The Honorable Chief Justice, Chairman and Trustees of the Ramon Magsaysay Award Foundation, distinguished guests, fellow Awardees and dear friends.
A seven-year-old girl I know named Fang Fang asked her dying mother, "Mom, why don't you sell me? If you sold me, you would have money to buy medicine." What she did not know was that both her parents were dying of AIDS from selling their blood. They died recently, leaving Fang Fang and her younger sister behind. Her sister has since been diagnosed HIV-positive. Having lost both parents to AIDS, Fang Fang will soon lose her only sibling to the virus, becoming the only survivor in her family.
According to the China News Agency, there are 76,000 AIDS orphans like Fang Fang on the mainland, and the number will increase to 260,000 by 2010. UNICEF's estimates are higher: that there are half a million children in China today who have been orphaned by the disease, are HIV-positive or are living in households with at least one HIV-positive parent.
Due to unsanitary collection practices in the 1990s, many poor peasants contracted HIV while selling blood to earn extra income. In some villages today, more than 40 percent of adults have either died of AIDS or are HIV-positive. Tens of thousands of orphans have been left behind. Most do not have HIV themselves. If we do not help them now, they will grow up uneducated and vulnerable, becoming a large force for social instability for decades to come.

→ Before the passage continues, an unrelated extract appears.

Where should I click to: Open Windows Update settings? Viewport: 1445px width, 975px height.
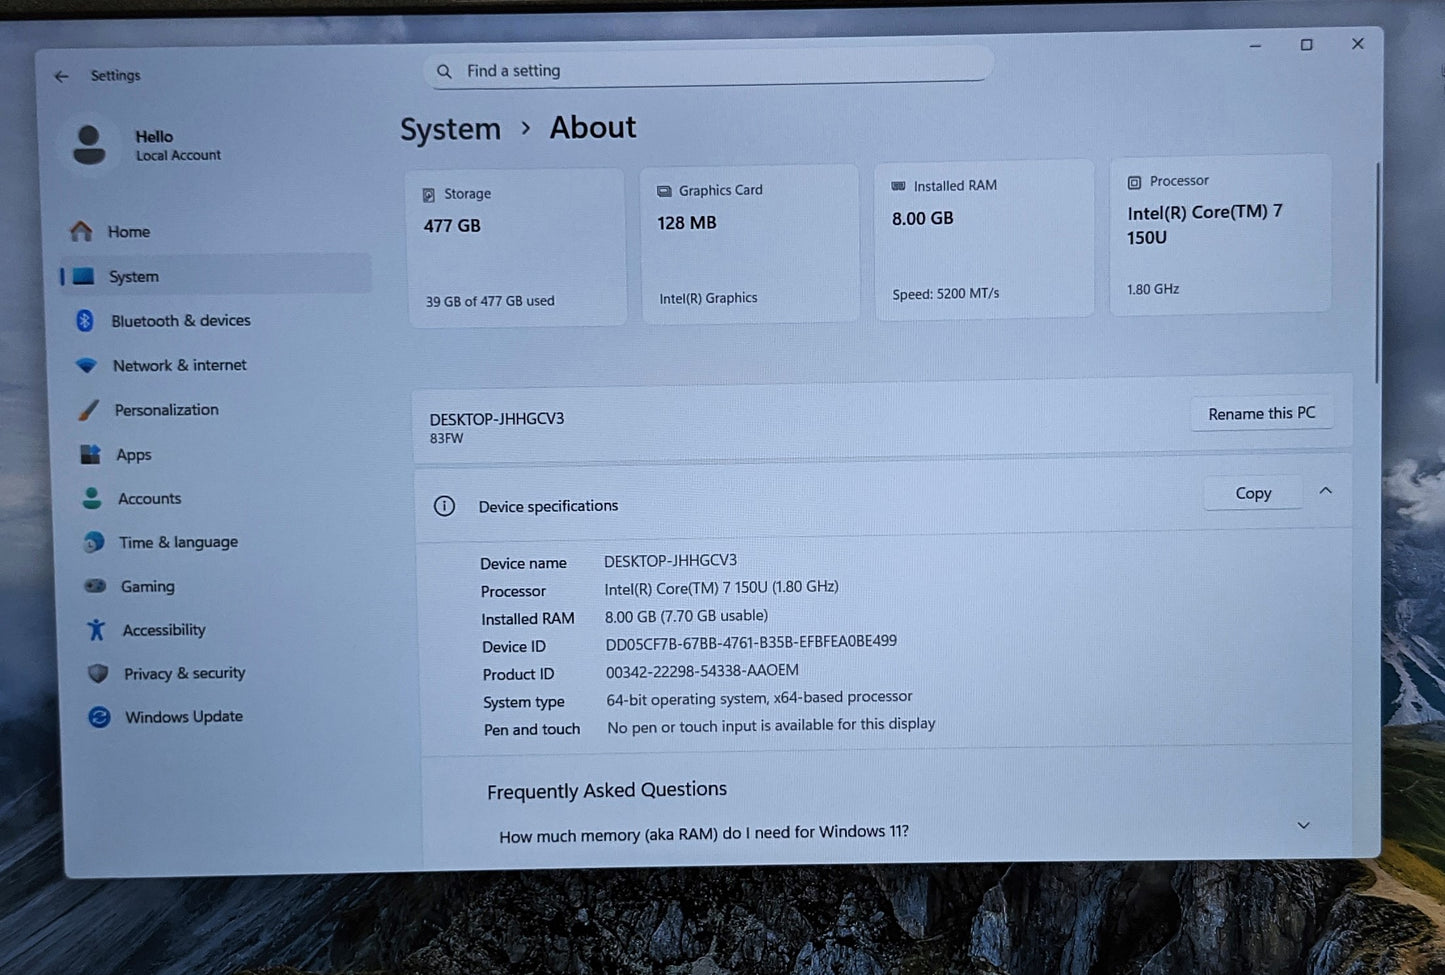coord(183,716)
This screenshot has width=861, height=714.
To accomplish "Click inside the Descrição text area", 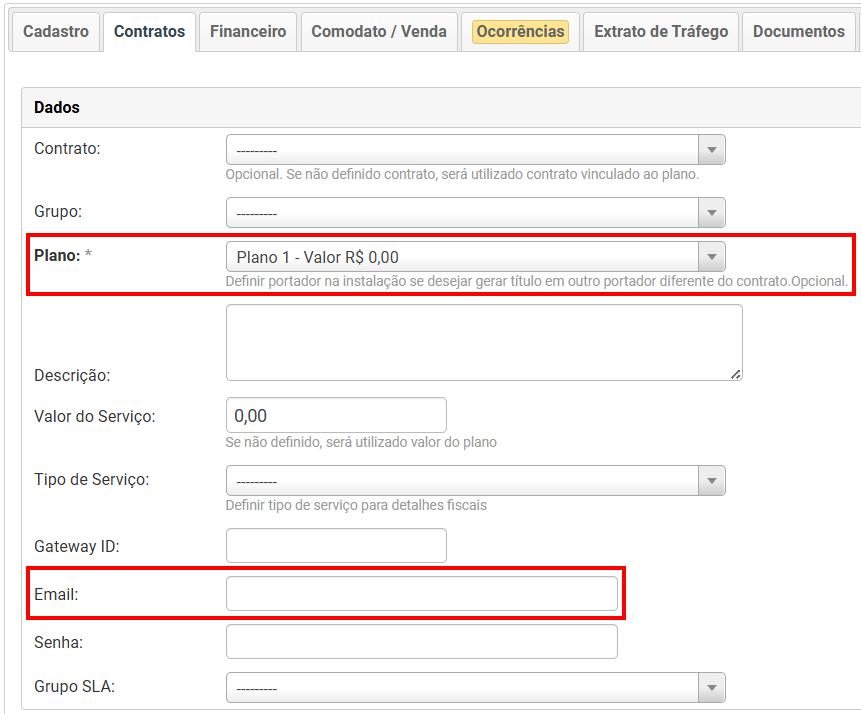I will pos(483,342).

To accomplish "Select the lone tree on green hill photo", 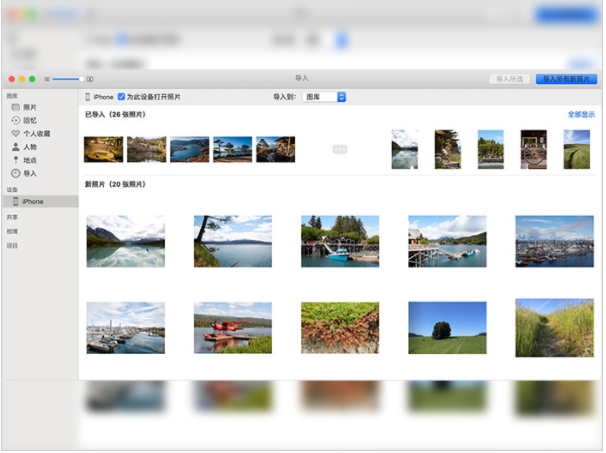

Having watched in horror the destruction of the middle generation, I started a programme to help AIDS-impacted children by sponsoring their education and providing psycho-social support and vocational training. The Chi Heng Foundation does not build orphanages, and we do not operate foster care. Instead we empower local communities so that children can grow up with their grandparents and relatives. We help them to go back to school with children not affected by AIDS. We also try to cut out middlemen by paying school fees directly to schools and to the students we serve. Taking a pragmatic, non-confrontational approach, we have grown to become the largest non-government effort focused on helping youngsters affected by AIDS in China, serving more than 4,000 children.
Since AIDS emerged twenty-five years ago, it has killed more than twenty million people worldwide. Another forty-five million people are living with HIV. While most casualties have been in sub-Saharan Africa, many experts predict Asia will be next. You may think Asia still has a long time to respond. However, from an epidemiological perspective, once we have passed a threshold, the virus will spread rapidly. We do not have time to be complacent. Even a moderate 3 percent infection rate in just two Asian countries, China and India, could translate into seventy million new infections, resulting in unbearable costs in medical care and social instability-and millions of orphans.
On learning of the disastrous impact of AIDS in Africa, many people in the developed world said, "Gee, I wish I had known. We could have done something." In the case of Asia, we have no excuse for saying such a thing-because we do know AIDS is coming. We also have a rapidly closing window of opportunity to prevent more from being infected and do something about children affected by the virus. Ten years from now, would we rather say to each other "Gee, I wish I had done something," or "Gee, I am proud that I have done something?"
I would like to thank my good friend and mentor, Dr. Gao Yao Jie, who came all the way from China to show her support. Her integrity, her courage to speak the truth and her compassion to help AIDS-impacted people are my inspiration, motivating me to go on.
Last but not least, I am extremely grateful to the Ramon Magsaysay Award selection committee for giving me this prestigious award, which is not only a recognition of our work, but also a statement of the importance of AIDS.